### Text block
——

Eleanor Roosevelt’s words ring truer than ever before:

Small minds discuss people;
Mediocre minds discuss events;
Great minds discuss ideas.

Perhaps these so-called “online journalists” and “social media networks” should leave the thinking to those who can do it properly. They’re best suited to gathering gossip at hen parties which is the level of journalism that they excel in.

That’s the Philippines for you, a society where the wrong arguments always win, and where the people willingly surrender their capacity to think for themselves because it’s much easier.

26 Replies to “‘Journalists’ defending Noynoy’s latest tirade miss the point”

  1. The most hypocritical person here is Pnoy himself. How dare he accuse Noli de Castro of not doing anything when he himself is guilty of the same thing?

——

### Exercise aim
Reproduce word for word the stretch of the post on journalists defending Noynoy from "Perhaps these so-called" through "the same thing?".

### Stored data
——

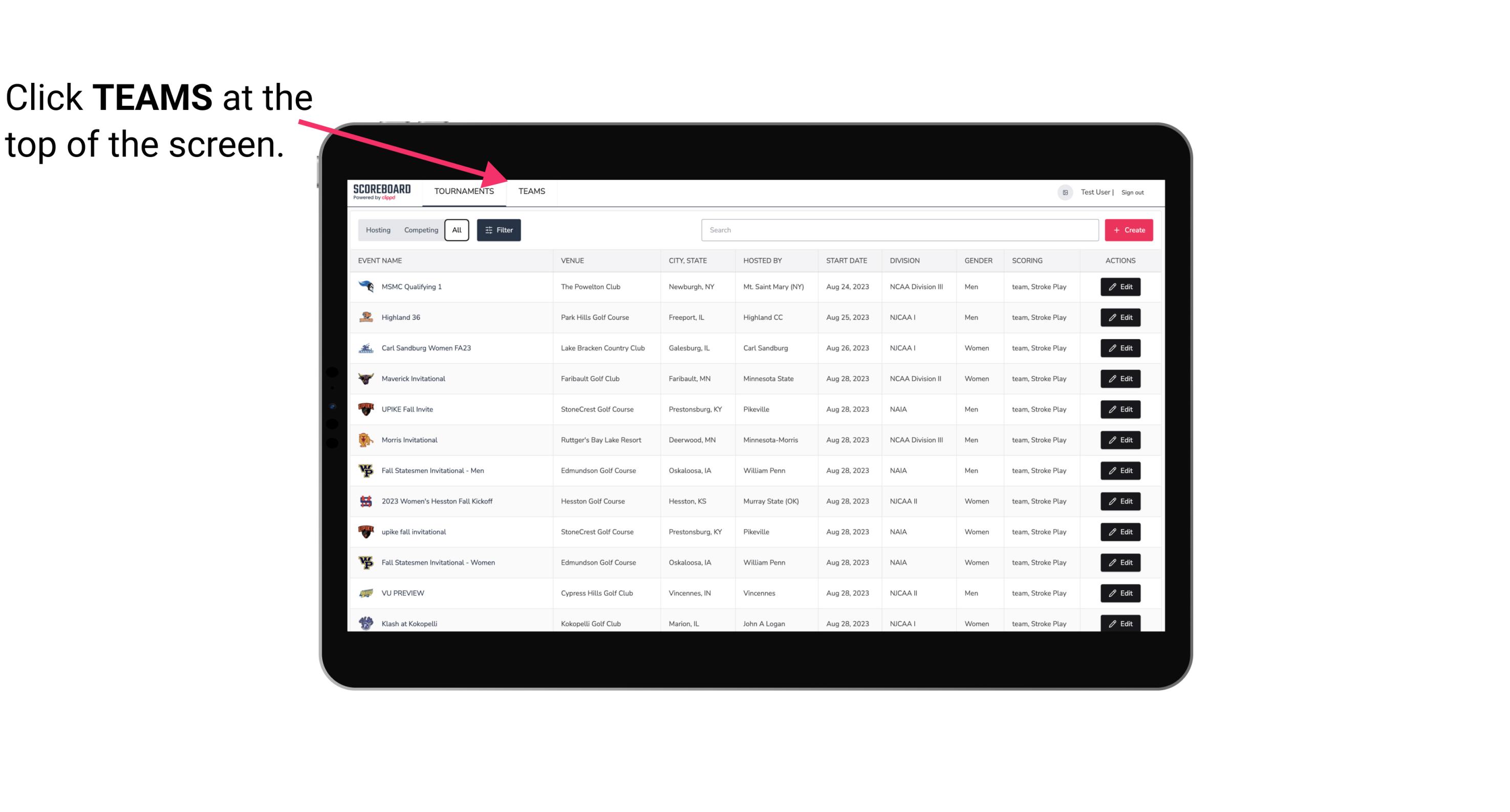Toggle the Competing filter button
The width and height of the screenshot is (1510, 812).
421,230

——

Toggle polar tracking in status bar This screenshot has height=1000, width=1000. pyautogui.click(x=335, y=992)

——

### Output for this exercise
Perhaps these so-called “online journalists” and “social media networks” should leave the thinking to those who can do it properly. They’re best suited to gathering gossip at hen parties which is the level of journalism that they excel in.

That’s the Philippines for you, a society where the wrong arguments always win, and where the people willingly surrender their capacity to think for themselves because it’s much easier.

26 Replies to “‘Journalists’ defending Noynoy’s latest tirade miss the point”

  1. The most hypocritical person here is Pnoy himself. How dare he accuse Noli de Castro of not doing anything when he himself is guilty of the same thing?